Text and item location entries

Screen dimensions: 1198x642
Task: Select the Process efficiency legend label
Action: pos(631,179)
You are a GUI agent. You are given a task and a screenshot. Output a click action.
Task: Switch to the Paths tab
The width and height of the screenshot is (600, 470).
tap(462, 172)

...

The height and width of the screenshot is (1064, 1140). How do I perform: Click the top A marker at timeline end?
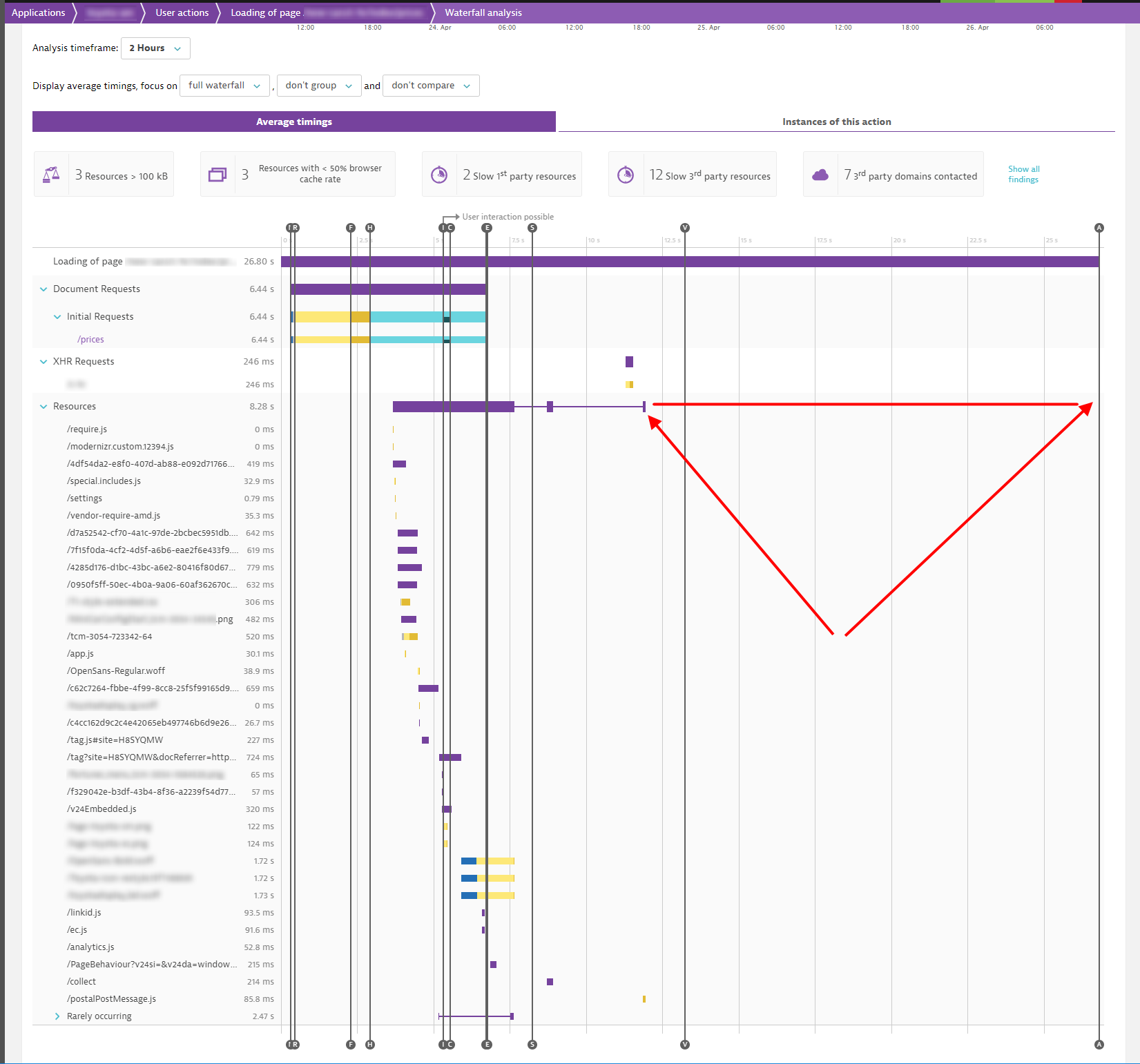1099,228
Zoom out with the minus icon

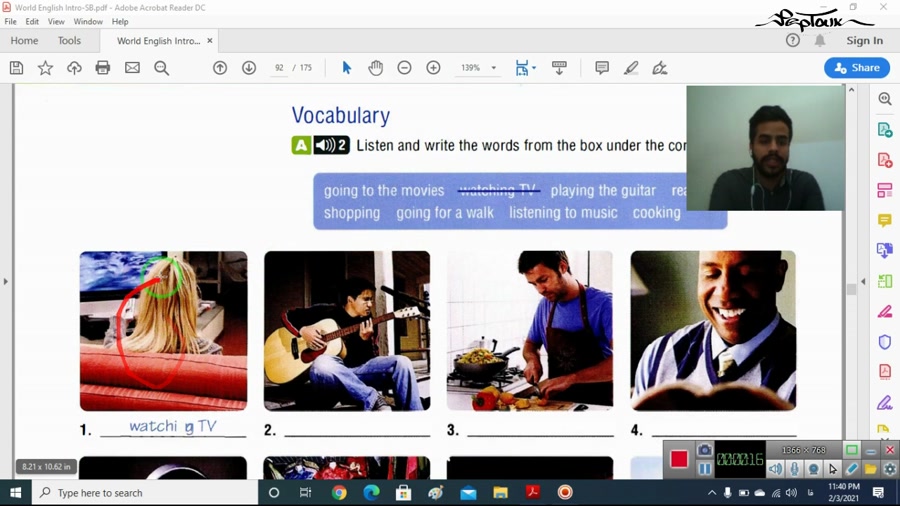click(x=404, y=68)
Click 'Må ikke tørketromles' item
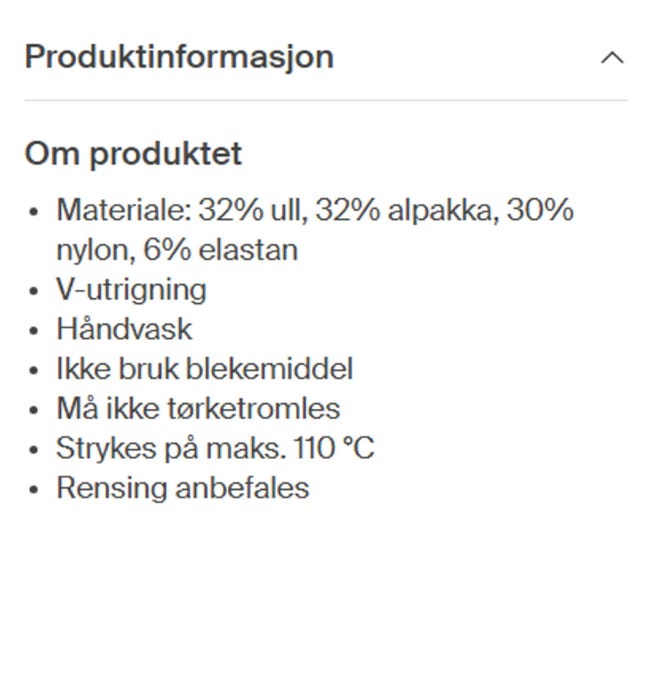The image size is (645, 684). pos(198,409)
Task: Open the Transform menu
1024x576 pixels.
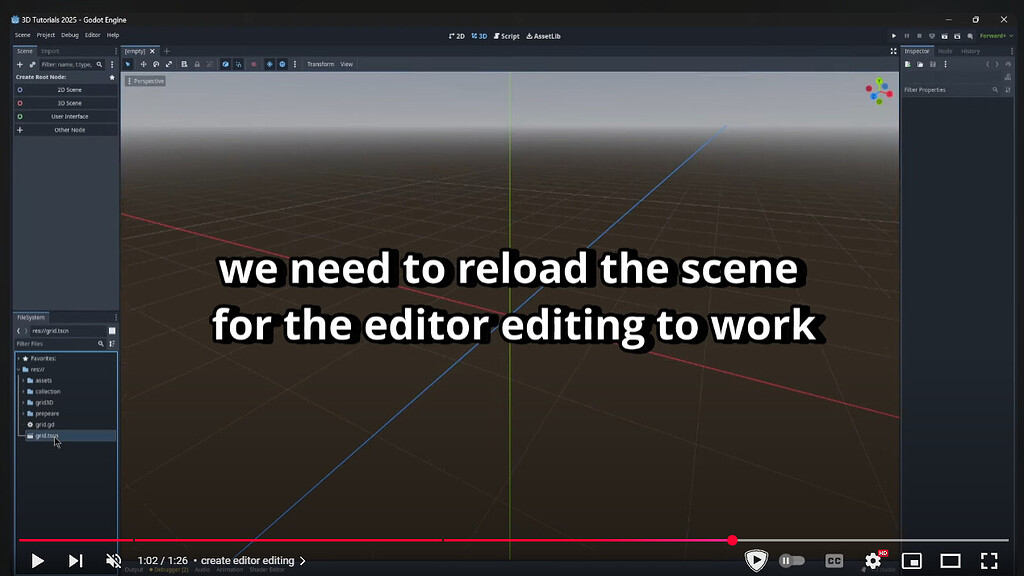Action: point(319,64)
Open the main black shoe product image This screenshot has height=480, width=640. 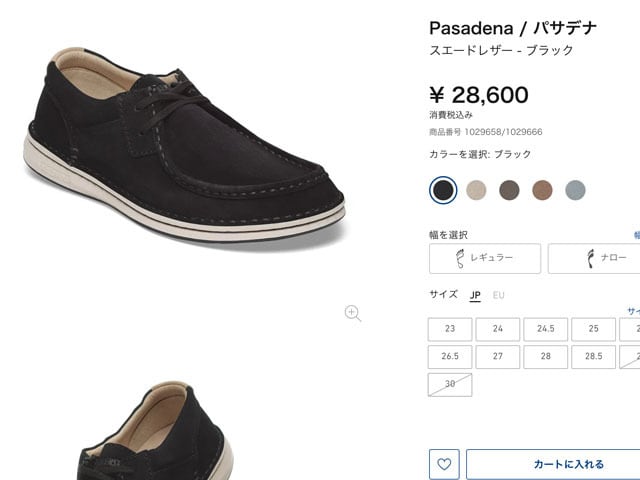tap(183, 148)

* [Exercise description]: Copy the listing above word for word, from the line with "You are a GUI" to the line with "tap(462, 172)".

* [Response below]:
You are a GUI agent. You are given a task and a screenshot. Output a click action.
Task: Switch to the Paths tab
The width and height of the screenshot is (600, 470).
tap(462, 172)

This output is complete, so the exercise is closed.